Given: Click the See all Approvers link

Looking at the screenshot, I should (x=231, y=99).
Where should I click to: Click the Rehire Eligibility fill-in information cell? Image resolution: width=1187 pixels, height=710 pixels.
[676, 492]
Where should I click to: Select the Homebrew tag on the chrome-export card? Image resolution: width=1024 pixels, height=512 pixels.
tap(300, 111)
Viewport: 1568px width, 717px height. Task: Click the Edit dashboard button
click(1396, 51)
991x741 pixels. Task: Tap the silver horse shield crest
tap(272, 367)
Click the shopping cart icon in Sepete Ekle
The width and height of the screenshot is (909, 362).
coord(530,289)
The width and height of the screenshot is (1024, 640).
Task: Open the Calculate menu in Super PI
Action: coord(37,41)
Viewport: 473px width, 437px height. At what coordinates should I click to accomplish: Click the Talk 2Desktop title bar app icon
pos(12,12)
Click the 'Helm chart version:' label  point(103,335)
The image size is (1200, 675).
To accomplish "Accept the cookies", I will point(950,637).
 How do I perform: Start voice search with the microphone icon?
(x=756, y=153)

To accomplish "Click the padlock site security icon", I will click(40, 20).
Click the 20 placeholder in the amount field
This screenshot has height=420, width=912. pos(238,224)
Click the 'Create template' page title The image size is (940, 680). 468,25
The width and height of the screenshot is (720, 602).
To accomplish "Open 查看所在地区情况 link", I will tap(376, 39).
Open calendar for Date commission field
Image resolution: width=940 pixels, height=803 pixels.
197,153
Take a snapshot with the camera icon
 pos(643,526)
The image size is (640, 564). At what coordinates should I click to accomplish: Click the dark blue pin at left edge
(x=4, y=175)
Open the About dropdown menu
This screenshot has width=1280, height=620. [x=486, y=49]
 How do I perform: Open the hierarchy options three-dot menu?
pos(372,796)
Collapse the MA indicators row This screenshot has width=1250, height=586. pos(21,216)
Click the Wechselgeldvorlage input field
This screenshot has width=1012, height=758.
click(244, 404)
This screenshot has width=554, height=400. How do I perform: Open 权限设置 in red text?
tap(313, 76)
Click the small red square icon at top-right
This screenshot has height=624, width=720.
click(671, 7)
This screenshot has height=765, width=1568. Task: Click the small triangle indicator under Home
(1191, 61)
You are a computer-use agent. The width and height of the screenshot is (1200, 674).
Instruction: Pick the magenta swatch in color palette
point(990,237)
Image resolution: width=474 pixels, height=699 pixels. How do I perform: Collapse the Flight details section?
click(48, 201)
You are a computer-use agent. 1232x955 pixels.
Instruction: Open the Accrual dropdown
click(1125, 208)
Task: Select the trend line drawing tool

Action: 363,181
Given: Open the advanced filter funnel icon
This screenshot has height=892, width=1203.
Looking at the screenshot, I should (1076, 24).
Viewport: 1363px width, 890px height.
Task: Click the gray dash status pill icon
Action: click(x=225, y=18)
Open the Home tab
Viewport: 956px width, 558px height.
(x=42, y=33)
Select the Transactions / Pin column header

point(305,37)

TRY IT> Quote every line of the data, word for word.

COMPLETED EXERCISE>
Given: Click the See all Approvers link

Looking at the screenshot, I should (x=231, y=99).
Where should I click to: Click the Rehire Eligibility fill-in information cell? Image resolution: width=1187 pixels, height=710 pixels.
[676, 492]
Where should I click to: Select the Homebrew tag on the chrome-export card? Image resolution: width=1024 pixels, height=512 pixels.
tap(300, 111)
Viewport: 1568px width, 717px height. Task: Click the Edit dashboard button
click(1396, 51)
991x741 pixels. Task: Tap the silver horse shield crest
tap(272, 367)
Click the shopping cart icon in Sepete Ekle
The width and height of the screenshot is (909, 362).
coord(530,289)
The width and height of the screenshot is (1024, 640).
Task: Open the Calculate menu in Super PI
Action: coord(37,41)
Viewport: 473px width, 437px height. At what coordinates should I click to accomplish: Click the Talk 2Desktop title bar app icon
pos(12,12)
Click the 'Helm chart version:' label  point(103,335)
The image size is (1200, 675).
To accomplish "Accept the cookies", I will point(950,637).
 How do I perform: Start voice search with the microphone icon?
(x=756, y=153)

To accomplish "Click the padlock site security icon", I will click(40, 20).
Click the 20 placeholder in the amount field
This screenshot has height=420, width=912. pos(238,224)
Click the 'Create template' page title The image size is (940, 680). 468,25
The width and height of the screenshot is (720, 602).
To accomplish "Open 查看所在地区情况 link", I will tap(376, 39).
Open calendar for Date commission field
Image resolution: width=940 pixels, height=803 pixels.
197,153
Take a snapshot with the camera icon
 pos(643,526)
The image size is (640, 564). At what coordinates should I click to accomplish: Click the dark blue pin at left edge
(x=4, y=175)
Open the About dropdown menu
This screenshot has width=1280, height=620. [x=486, y=49]
 How do I perform: Open the hierarchy options three-dot menu?
pos(372,796)
Collapse the MA indicators row This screenshot has width=1250, height=586. pos(21,216)
Click the Wechselgeldvorlage input field
This screenshot has width=1012, height=758.
click(244, 404)
This screenshot has width=554, height=400. How do I perform: Open 权限设置 in red text?
tap(313, 76)
Click the small red square icon at top-right
This screenshot has height=624, width=720.
click(671, 7)
This screenshot has height=765, width=1568. Task: Click the small triangle indicator under Home
(1191, 61)
You are a computer-use agent. The width and height of the screenshot is (1200, 674).
Instruction: Pick the magenta swatch in color palette
point(990,237)
Image resolution: width=474 pixels, height=699 pixels. How do I perform: Collapse the Flight details section?
click(48, 201)
You are a computer-use agent. 1232x955 pixels.
Instruction: Open the Accrual dropdown
click(1125, 208)
Task: Select the trend line drawing tool

Action: 363,181
Given: Open the advanced filter funnel icon
This screenshot has height=892, width=1203.
Looking at the screenshot, I should (1076, 24).
Viewport: 1363px width, 890px height.
Task: Click the gray dash status pill icon
Action: click(x=225, y=18)
Open the Home tab
Viewport: 956px width, 558px height.
(x=42, y=33)
Select the Transactions / Pin column header

point(305,37)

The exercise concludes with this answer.